Individualized molecular targeted therapy and biomarker discovery for malignant bone and soft tissue tumors

2022 Fiscal Year Final Research Report

• Project/Area Number: 19K18481
• Research Category: Grant-in-Aid for Early-Career Scientists
• Allocation Type: Multi-year Fund
• Review Section: Basic Section 56020:Orthopedics-related
• Research Institution: Osaka University (2021-2022); Osaka International Cancer Institute (2019-2020)
• Principal Investigator: Imura Yoshinori 大阪大学, 大学院医学系研究科, 助教 (40772687)
• Project Period (FY): 2019-04-01 – 2023-03-31
• Keywords: 悪性骨軟部腫瘍 / 分子標的治療 / バイオマーカー / 容体型チロシンキナーゼ / 骨肉腫 / CIC-DUX4肉腫 / 淡明細胞肉腫

Outline of Final Research Achievements

The activation of PDGFRα, AXL, and FLT-3 was detected in highly metastatic mouse OS cell line LM8 and several human OS cell lines. The novel multiple RTK inhibitor TAS-115 suppressed the proliferation and survival of these OS cell lines by blocking PDGFRα, AXL, and FLT-3 phosphorylation both in vitro and in vivo.

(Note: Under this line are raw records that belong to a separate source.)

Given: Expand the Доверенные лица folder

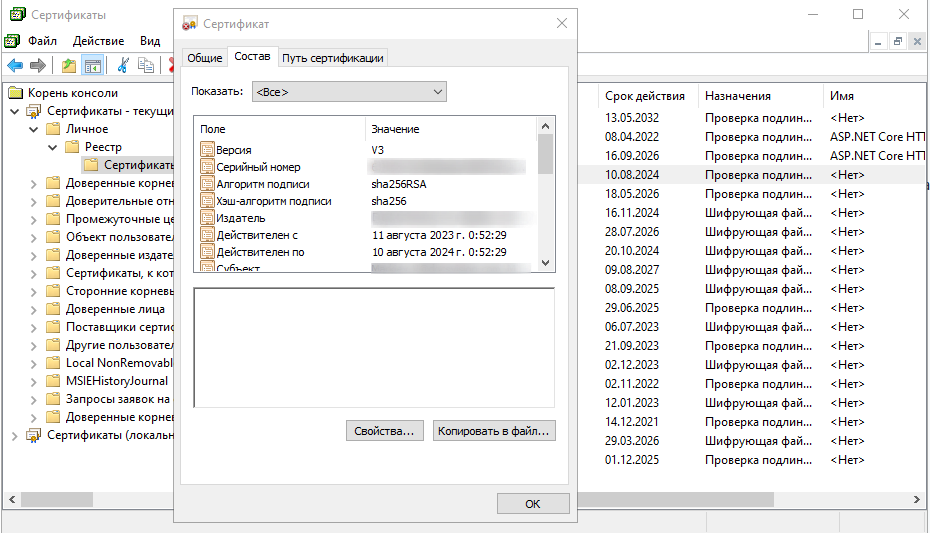Looking at the screenshot, I should 33,309.
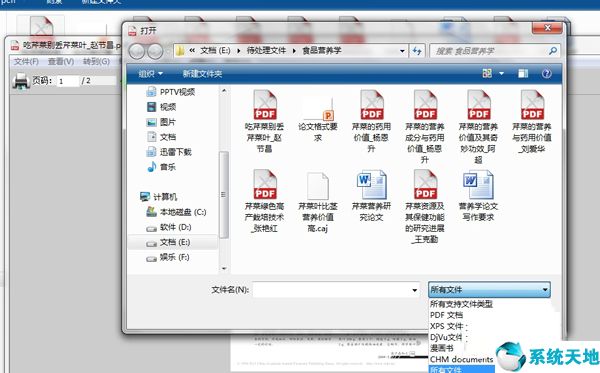Choose CHM documents file type option
600x373 pixels.
point(461,359)
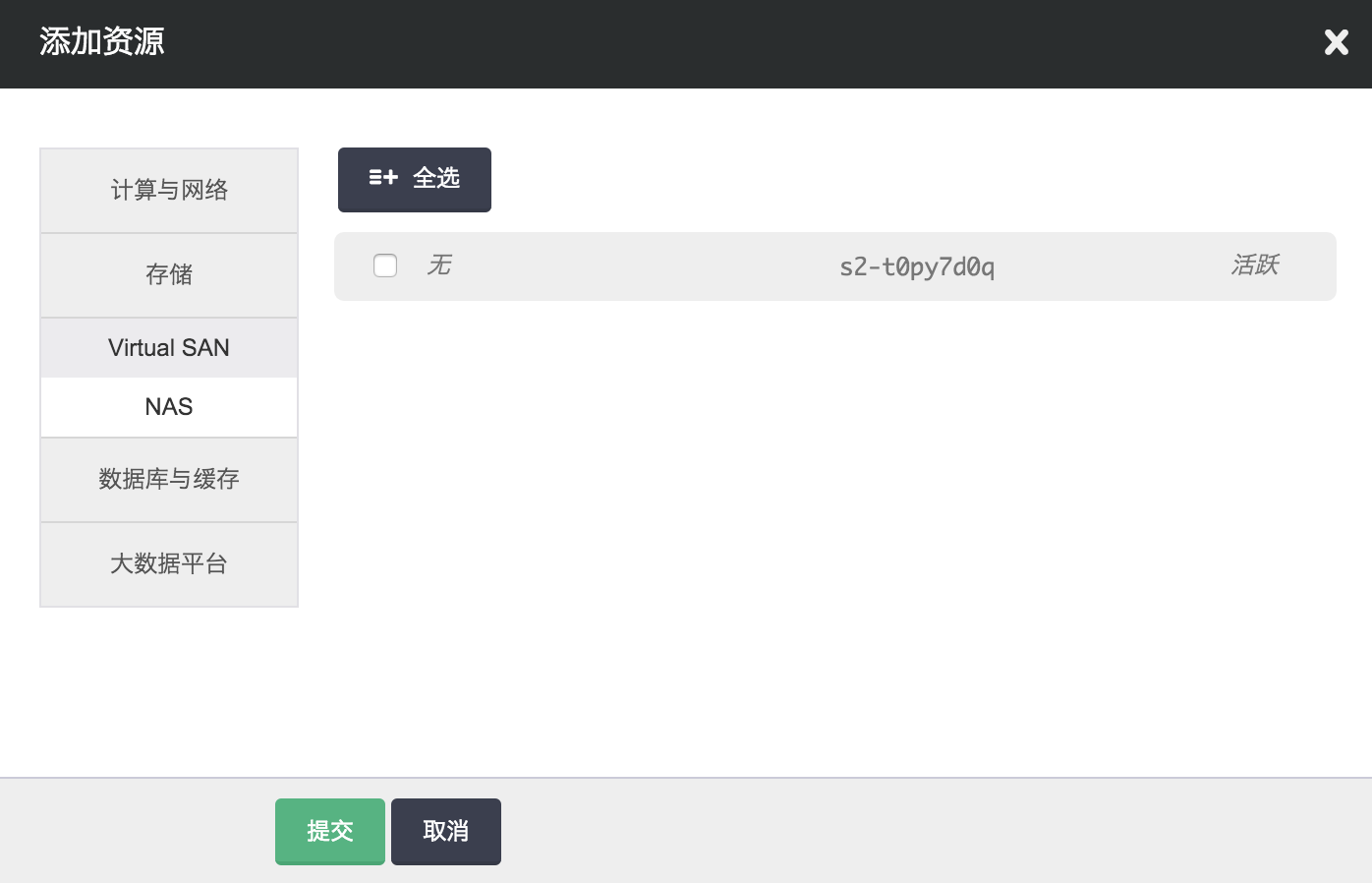1372x883 pixels.
Task: Collapse the 存储 category section
Action: click(x=169, y=275)
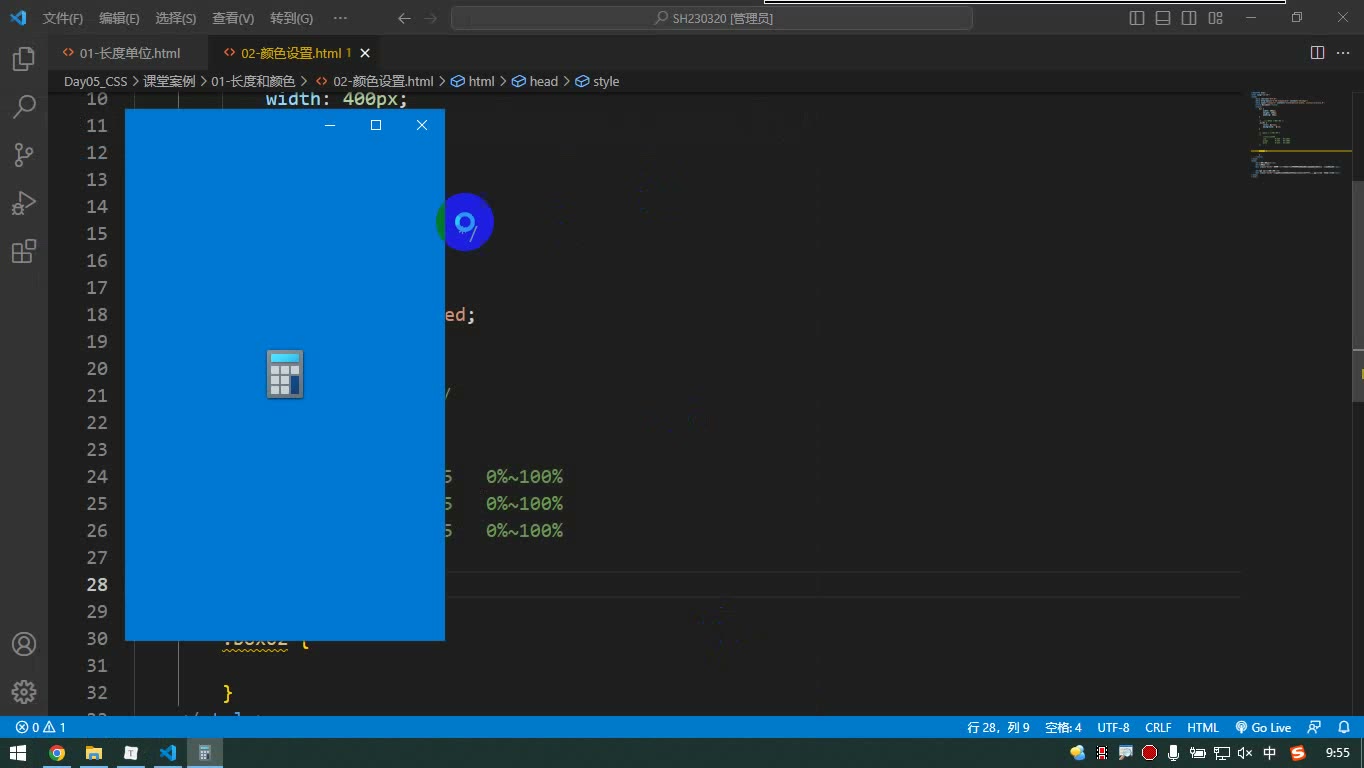This screenshot has width=1364, height=768.
Task: Open the 选择(S) menu
Action: [176, 18]
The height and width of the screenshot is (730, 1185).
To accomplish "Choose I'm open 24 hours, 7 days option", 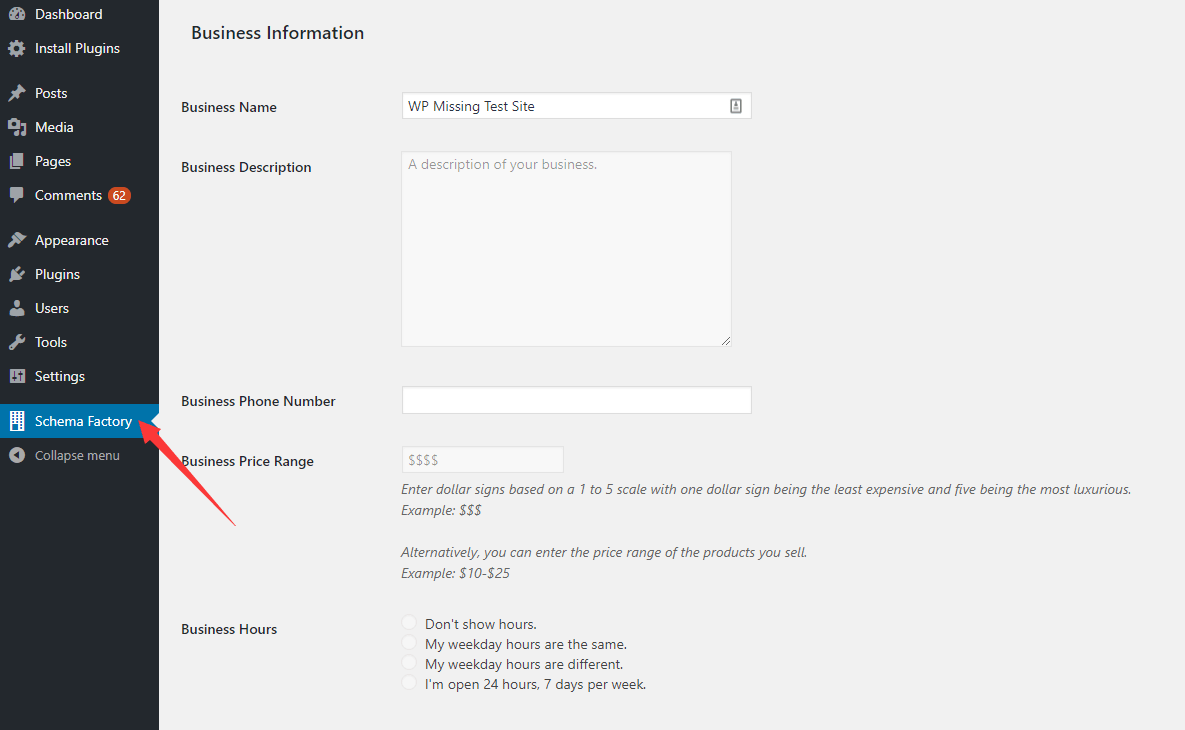I will point(408,682).
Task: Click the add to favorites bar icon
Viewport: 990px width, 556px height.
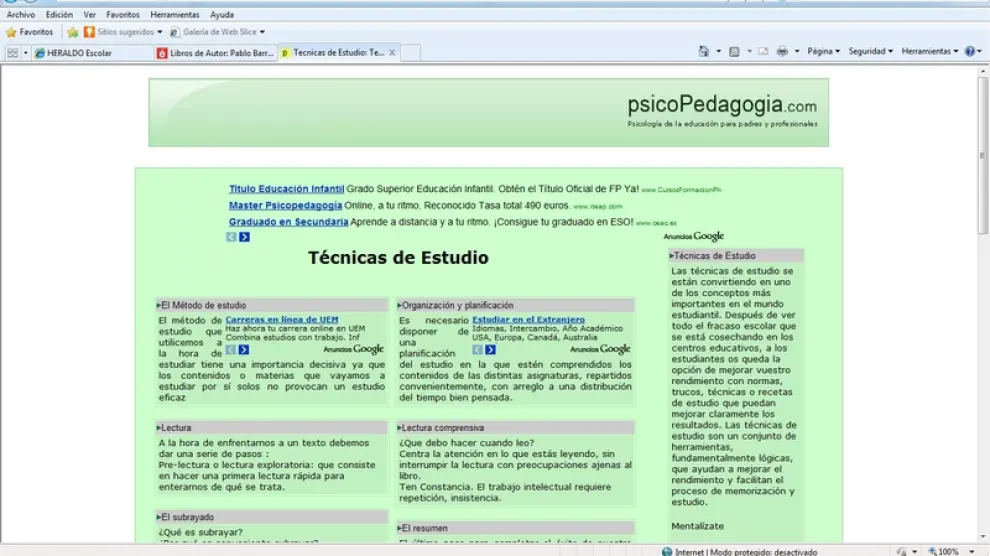Action: [72, 32]
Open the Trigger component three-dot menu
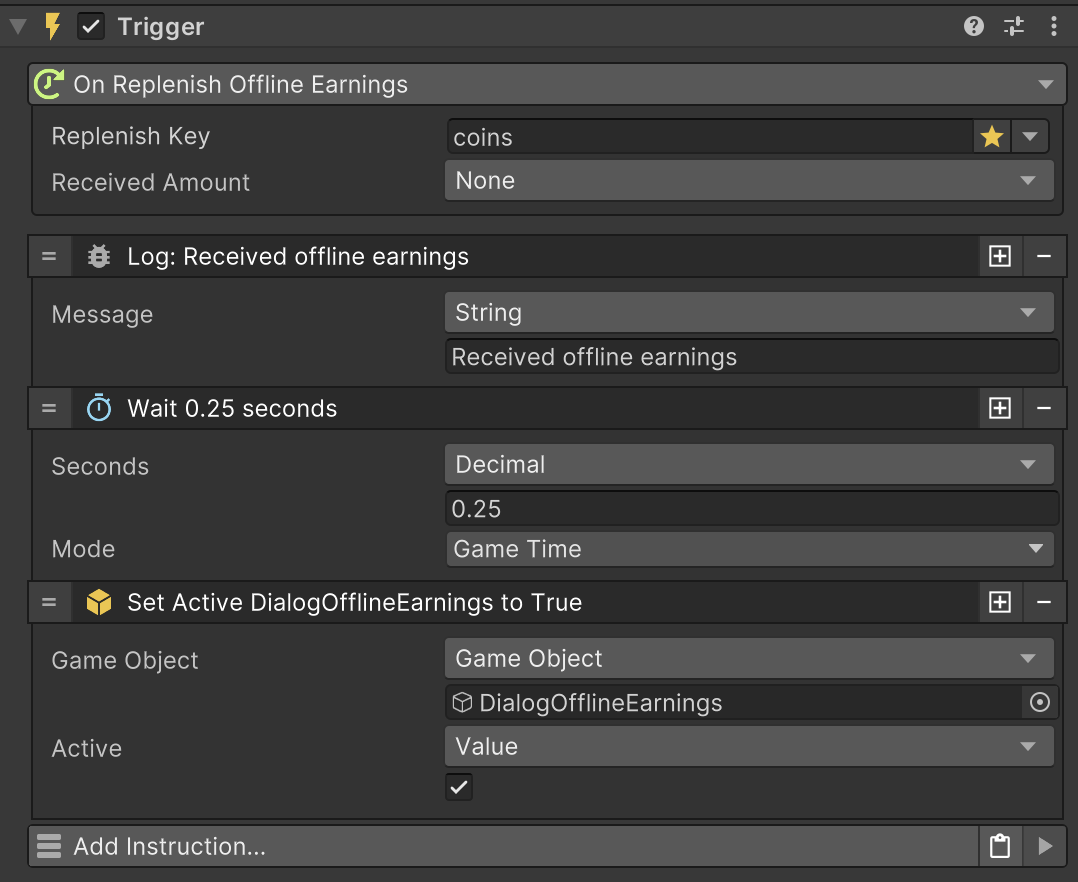This screenshot has height=882, width=1078. [1053, 27]
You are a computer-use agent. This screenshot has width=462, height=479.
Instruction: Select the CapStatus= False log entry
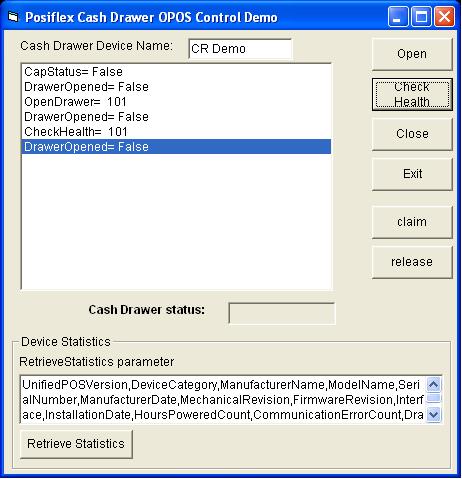click(176, 72)
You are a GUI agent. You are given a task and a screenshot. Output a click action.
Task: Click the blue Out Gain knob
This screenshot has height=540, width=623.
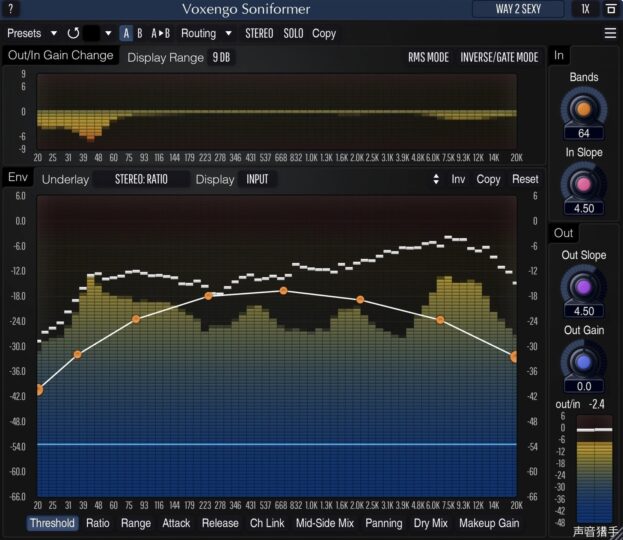click(583, 360)
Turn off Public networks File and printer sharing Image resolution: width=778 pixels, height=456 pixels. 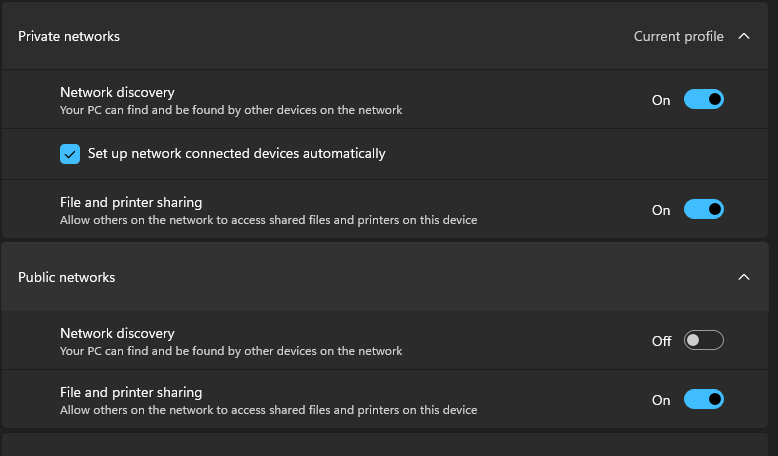[703, 400]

We suggest that TAS-115 be a promising therapeutic option for patients with metastatic or relapsed OS. We successfully established a novel human CIC-DUX4 sarcoma cell line designated Kitra-SRS. Treatment with the IGF-1R inhibitor attenuated Kitra-SRS cell growth and inhibited autocrine activation of IGF-1/IGF-1R and its downstream signalling pathways both in vitro and in vivo.

Free Research Field

整形外科学

Academic Significance and Societal Importance of the Research Achievements

公的な細胞バンクから入手可能な骨軟部肉腫細胞株のみならず、我々が肉腫患者の臨床検体から樹立した肉腫細胞株を用いて、生存や増殖に影響を与える受容体型チロシンキナーゼと下流シグナル活性化のメカニズムを解明し、治療効果の期待できる分子標的治療を考案した。組織型が多彩で発生頻度が稀であるが故に臨床試験が実施しにくい骨軟部肉腫領域において、本研究が肉腫に対する新規分子標的治療の開発に繋がるエビデンス構築に大きく貢献する。